Saarbruecker Zeitung

Österreich­s Meister der Gratwander­ung

Der Wiener Bundeskanz­ler Sebastian Kurz hat europaweit als Mann klarer Worte Furore gemacht. Er ist nah am Volk — zu nah?

- VON MATTIAS RÖDER

WIEN (dpa) Bloß keinen Fehltritt machen – und dabei doch Klartext reden. Sebastian Kurz ist ein Meister dieser Gratwander­ung. Der Bergsteige­r und Mountainbi­ker hat gerade in der Asylpoliti­k einen Ton getroffen, der nicht nur in Österreich, sondern auch in der deutschen Öffentlich­keit Gehör findet. „Wir sind dagegen, dass sich jemand das beste Sozialsyst­em aussuchen kann, in das er einwandern will“, sagte der 31-Jährige immer wieder – etwa in den Koalitions­gesprächen mit der rechten FPÖ. Die Suche nach einem besseren Leben sei noch kein Asylgrund, so Europas jüngster Regierungs­chef.

Der Chef der konservati­ven ÖVP bringt seine Ansichten mit ruhiger, fast kühler, aber bestimmter Art unters Volk – und ist nah am Volk. Zu nah, sagen seine Kritiker, die von ihm spätestens in seiner neuen Rolle als Regierungs­chef eine facettenre­ichere Behandlung des auch an Stammtisch­en beliebten Themas erwarten.

Die Last der Verantwort­ung perlt an dem 31-Jährigen äußerlich fast spurlos ab. Seit er im Mai 2017 nach parteiinte­rnen Querelen die Führung der ÖVP übernahm, stieg auch der Erwartungs­druck. Kurz, damals noch Außenminis­ter, sollte die weitgehend am Boden liegende Partei wieder aufmöbeln. Und er hat es mit einem Konzept geschafft, das in die Lehrbücher der Parteienfo­rschung eingehen könnte: Weg mit den alten Partei-Granden, her mit den Quereinste­igern, weg mit dem alten Partei-Image, her mit dem Bild einer politische­n Bewegung. Mit äußerster Zielstrebi­gkeit und dank bis dato ungekannte­r parteiinte­rner Macht richtete er die ÖVP auf, kündigte die Koalition mit der SPÖ und brachte den Schwung bis ins Ziel – bis ins Kanzleramt. Von dort aus will er zusammen mit der rechten FPÖ Österreich verändern. In seinem Jargon heißt das, „ganz nach vorne bringen“.

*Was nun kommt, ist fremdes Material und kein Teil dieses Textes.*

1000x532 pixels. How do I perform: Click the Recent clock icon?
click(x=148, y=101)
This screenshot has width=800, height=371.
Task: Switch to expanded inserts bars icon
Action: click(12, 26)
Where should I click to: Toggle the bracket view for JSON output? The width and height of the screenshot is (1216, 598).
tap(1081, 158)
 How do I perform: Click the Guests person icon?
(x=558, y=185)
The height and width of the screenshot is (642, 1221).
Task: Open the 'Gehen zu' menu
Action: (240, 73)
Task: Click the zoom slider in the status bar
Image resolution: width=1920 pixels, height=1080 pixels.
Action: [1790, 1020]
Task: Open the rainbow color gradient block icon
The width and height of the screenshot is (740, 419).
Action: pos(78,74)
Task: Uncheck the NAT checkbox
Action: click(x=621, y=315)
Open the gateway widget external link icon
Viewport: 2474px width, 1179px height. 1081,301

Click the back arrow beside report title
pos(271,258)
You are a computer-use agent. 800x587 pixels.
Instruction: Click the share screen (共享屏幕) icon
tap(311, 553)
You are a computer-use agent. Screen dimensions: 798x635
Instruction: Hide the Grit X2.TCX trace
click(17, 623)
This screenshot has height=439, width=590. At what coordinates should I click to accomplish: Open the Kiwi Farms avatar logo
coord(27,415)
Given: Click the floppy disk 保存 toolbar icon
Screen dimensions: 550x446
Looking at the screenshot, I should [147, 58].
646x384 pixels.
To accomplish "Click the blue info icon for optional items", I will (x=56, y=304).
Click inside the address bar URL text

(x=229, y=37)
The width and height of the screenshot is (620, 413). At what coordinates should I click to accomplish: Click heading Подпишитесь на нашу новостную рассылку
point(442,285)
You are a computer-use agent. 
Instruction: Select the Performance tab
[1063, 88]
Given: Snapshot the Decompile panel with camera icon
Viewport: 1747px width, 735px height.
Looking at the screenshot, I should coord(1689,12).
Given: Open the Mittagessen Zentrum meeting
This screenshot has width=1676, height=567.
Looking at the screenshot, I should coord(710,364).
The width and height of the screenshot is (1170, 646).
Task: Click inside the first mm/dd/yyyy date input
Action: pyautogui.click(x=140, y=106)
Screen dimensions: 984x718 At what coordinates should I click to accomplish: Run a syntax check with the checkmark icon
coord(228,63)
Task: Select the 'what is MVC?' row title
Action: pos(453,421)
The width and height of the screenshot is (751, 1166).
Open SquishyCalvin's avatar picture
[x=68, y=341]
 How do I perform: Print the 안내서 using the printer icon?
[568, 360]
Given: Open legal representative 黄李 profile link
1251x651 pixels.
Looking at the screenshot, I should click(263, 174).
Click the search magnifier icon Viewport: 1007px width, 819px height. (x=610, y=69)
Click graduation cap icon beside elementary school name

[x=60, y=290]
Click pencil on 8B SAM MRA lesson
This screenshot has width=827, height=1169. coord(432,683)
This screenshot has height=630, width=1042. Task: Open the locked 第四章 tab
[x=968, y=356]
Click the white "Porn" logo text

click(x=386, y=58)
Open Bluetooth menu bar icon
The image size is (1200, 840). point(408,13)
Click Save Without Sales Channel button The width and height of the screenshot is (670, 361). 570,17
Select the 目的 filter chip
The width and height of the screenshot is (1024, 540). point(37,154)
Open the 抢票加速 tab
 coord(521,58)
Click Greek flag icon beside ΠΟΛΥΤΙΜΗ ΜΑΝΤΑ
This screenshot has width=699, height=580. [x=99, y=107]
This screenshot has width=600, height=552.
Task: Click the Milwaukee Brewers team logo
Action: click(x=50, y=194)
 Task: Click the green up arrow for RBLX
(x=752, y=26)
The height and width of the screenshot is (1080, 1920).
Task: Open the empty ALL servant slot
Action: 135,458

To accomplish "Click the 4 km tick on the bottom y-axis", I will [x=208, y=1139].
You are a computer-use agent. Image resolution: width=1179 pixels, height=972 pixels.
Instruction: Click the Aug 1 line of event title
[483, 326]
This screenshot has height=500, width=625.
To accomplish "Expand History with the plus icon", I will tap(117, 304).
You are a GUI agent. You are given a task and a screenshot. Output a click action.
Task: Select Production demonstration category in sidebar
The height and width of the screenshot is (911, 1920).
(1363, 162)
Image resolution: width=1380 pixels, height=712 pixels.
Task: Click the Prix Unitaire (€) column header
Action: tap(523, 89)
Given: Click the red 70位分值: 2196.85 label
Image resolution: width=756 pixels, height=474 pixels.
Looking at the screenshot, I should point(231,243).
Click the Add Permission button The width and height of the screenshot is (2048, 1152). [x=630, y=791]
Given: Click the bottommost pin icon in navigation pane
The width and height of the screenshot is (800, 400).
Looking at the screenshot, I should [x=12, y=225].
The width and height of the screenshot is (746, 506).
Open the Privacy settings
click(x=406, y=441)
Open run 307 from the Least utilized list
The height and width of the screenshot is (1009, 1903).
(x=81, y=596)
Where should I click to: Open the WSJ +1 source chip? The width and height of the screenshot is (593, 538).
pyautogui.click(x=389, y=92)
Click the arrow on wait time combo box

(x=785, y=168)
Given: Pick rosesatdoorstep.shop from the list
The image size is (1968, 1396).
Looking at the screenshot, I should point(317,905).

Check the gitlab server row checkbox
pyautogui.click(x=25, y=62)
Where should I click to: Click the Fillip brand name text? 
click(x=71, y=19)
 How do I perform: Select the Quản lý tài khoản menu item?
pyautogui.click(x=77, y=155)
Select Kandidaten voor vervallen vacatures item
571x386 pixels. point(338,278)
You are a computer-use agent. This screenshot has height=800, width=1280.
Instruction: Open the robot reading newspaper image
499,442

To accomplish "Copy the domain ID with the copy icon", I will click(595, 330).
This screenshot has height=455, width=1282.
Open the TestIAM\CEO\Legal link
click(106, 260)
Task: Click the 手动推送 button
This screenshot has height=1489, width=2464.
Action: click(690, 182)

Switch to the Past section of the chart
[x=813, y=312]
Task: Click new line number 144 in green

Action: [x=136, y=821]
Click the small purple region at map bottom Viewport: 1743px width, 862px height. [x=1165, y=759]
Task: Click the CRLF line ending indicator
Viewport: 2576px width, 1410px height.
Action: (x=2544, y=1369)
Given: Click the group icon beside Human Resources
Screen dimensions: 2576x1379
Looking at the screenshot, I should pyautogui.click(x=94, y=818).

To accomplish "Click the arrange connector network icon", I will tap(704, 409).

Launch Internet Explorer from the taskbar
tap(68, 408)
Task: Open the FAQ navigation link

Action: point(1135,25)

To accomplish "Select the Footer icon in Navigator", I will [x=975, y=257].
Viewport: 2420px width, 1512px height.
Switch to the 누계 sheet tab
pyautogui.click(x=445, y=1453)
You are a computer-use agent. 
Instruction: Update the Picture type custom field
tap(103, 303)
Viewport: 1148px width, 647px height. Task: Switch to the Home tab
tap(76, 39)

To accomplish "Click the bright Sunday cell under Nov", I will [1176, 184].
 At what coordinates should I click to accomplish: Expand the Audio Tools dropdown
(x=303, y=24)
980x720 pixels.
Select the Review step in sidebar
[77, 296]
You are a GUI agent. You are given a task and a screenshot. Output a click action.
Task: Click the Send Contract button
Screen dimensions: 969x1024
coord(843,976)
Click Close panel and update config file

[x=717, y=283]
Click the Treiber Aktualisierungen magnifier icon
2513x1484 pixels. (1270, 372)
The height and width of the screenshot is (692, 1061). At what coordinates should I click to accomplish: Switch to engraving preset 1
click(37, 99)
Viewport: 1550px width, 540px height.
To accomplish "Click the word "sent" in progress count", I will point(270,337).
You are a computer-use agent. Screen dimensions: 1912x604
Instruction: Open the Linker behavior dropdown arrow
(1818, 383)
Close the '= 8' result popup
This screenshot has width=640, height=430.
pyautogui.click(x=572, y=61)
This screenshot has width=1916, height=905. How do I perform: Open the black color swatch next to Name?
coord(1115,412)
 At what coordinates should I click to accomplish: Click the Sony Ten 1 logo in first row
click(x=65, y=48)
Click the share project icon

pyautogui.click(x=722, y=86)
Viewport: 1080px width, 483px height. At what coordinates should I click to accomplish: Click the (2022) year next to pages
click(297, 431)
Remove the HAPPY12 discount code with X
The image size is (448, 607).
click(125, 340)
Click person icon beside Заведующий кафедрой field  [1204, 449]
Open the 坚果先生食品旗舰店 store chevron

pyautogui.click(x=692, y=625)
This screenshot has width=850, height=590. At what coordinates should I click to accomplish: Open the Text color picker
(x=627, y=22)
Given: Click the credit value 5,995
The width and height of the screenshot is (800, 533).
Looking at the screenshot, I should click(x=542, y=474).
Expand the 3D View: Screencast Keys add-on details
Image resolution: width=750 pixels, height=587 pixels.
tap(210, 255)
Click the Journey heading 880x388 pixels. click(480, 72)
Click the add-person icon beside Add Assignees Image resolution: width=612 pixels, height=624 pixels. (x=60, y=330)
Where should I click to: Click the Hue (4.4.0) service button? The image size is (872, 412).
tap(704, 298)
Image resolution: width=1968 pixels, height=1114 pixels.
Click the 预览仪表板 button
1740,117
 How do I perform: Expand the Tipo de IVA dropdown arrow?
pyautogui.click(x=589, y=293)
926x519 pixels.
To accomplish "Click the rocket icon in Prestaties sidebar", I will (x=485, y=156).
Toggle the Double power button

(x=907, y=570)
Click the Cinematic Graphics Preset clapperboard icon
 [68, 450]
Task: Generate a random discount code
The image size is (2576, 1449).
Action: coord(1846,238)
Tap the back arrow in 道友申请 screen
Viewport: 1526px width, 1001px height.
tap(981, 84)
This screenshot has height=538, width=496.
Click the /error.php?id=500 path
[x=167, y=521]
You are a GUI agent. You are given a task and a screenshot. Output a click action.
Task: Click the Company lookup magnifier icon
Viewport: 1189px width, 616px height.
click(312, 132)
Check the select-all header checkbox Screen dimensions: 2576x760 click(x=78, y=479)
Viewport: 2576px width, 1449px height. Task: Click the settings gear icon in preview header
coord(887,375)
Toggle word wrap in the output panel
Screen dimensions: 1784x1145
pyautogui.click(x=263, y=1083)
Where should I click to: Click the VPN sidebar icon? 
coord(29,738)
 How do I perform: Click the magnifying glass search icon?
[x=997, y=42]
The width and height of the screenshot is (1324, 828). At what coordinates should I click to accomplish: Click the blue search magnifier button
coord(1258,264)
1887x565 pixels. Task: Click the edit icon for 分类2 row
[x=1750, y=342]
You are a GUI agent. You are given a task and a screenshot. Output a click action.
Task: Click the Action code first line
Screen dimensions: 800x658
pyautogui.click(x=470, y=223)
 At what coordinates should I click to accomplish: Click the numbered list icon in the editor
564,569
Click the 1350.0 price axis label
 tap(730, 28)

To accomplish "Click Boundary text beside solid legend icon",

Kontrolle, Umsicht, Teamgeist – all das gehört zum Wirken und Wesen des ehemaligen Jura-Studenten, der sein Studium bisher nicht abgeschlos­sen hat. Zu aussichtsr­eich schien der Pfad in die Politik: Mit 24 Jahren wurde er Staatssekr­etär, mit 27 Jahren Außenminis­ter. Immer war sich die Partei seines Ausnahmeta­lents bewusst. Kurz hört im Gegensatz zu anderen Politikern zu. Zumindest vermittelt er den Eindruck. Viele sehen ihn in einer Reihe mit Politiker-Typen wie Frankreich­s Präsidente­n Emmanuel Macron oder dem kanadische­n Premiermin­ister Justin Trudeau. Typen, die bei Wählern Hoffnung wecken können.